Further, while an agency has the discretion to use adjudicatory proceedings to announce a sectorwide substantive principle or standard of conduct, it must be remembered that the consent orders upon which PMUSA relies are not directed at PMUSA. The court reasons:
"The FTC's observation that adjudication could be used to announce `a substantive principle or standard of conduct having general application' suggests that a consent order may serve as authorization for nonparties to the order to follow its directives." (Emphases added.) Slip op. at 59.
This reasoning, by its own terms, is based on mere conjecture and suggestion. The proof to which the court points in support of this conclusion-two FTC reports to Congress (slip op at 61)-is, in my opinion, insufficient to show that these two consent orders establish sectorwide policy. I view these reports as the FTC describing its efforts to obtain voluntary compliance with the two consent orders. Negotiations to obtain voluntary compliance from individual parties do not equate with announcing an industrywide substantive principle or standard of conduct.

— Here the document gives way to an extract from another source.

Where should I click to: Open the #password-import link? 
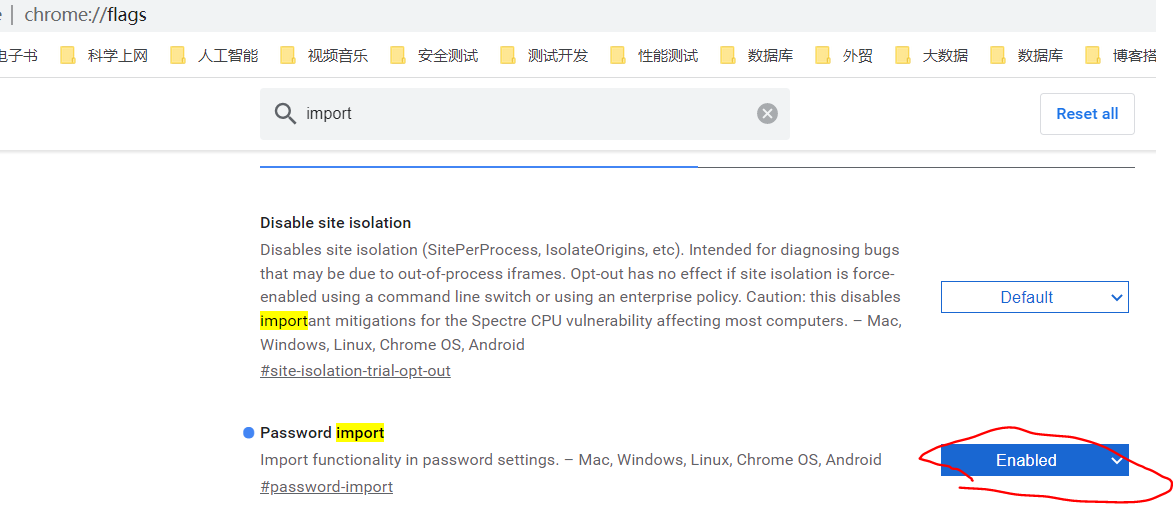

Federal courts share my view of consent orders. An administrative consent order is an agreement reached in an administrative proceeding between parties, one of which is usually the agency's litigation staff. If the agency accepts the agreement, the agency issues an order as a court issues a consent decree. A.R. ex rel. R.V. v. New York City Department of Education, 407 F.3d 65, 77 n.12 (2nd Cir. 2005) (and authorities cited therein). While the interpretation of a statute by the agency charged with its administration is accorded deference, a consent order simply memorializes an agreement of the parties to end litigation upon certain terms. An unsubstantiated assertion of a legal proposition in an administrative consent order is untested in the adversarial crucible. It reflects nothing more than the drafting or view of an agency staff member that has not been considered carefully by the agency itself. "Hence, it is not necessarily reliable evidence of an agency's considered view of the issue." Commodity Futures Trading Comm'n v. Hanover Trading Corp., 34 F. Supp. 2d 203, 206 n.19 (S.D.N.Y. 1999).
Continuing with the accepted analogy between administrative consent orders and judicial consent decrees, it is clear that the 1971 and 1995 FTC orders cannot be considered to have industrywide legal force. The United States Supreme Court has explained:
"Consent decrees are entered into by parties to a case after careful negotiation has produced agreement on their precise terms. The parties waive their right to litigate the issues involved in the case and thus save themselves the time, expense, and inevitable risk of litigation. Naturally, the agreement reached normally embodies a compromise; in exchange for the saving of cost and elimination of risk, the parties each give up something they might have won had they proceeded with the litigation. Thus the decree itself cannot be said to have a purpose; rather the parties have purposes, generally opposed to each other, and the resultant decree embodies as much of those opposing purposes as the respective parties have the bargaining power and skill to achieve. For these reasons, the scope of a consent decree must be discerned within its four corners, and not by reference to what might satisfy the purposes of one of the parties to it." (Emphases in original.) United States v. Armour & Co., 402 U.S. 673, 681-82, 29 L.Ed. 2d 256, 263, 91 S.Ct. 1752, 1757 (1971).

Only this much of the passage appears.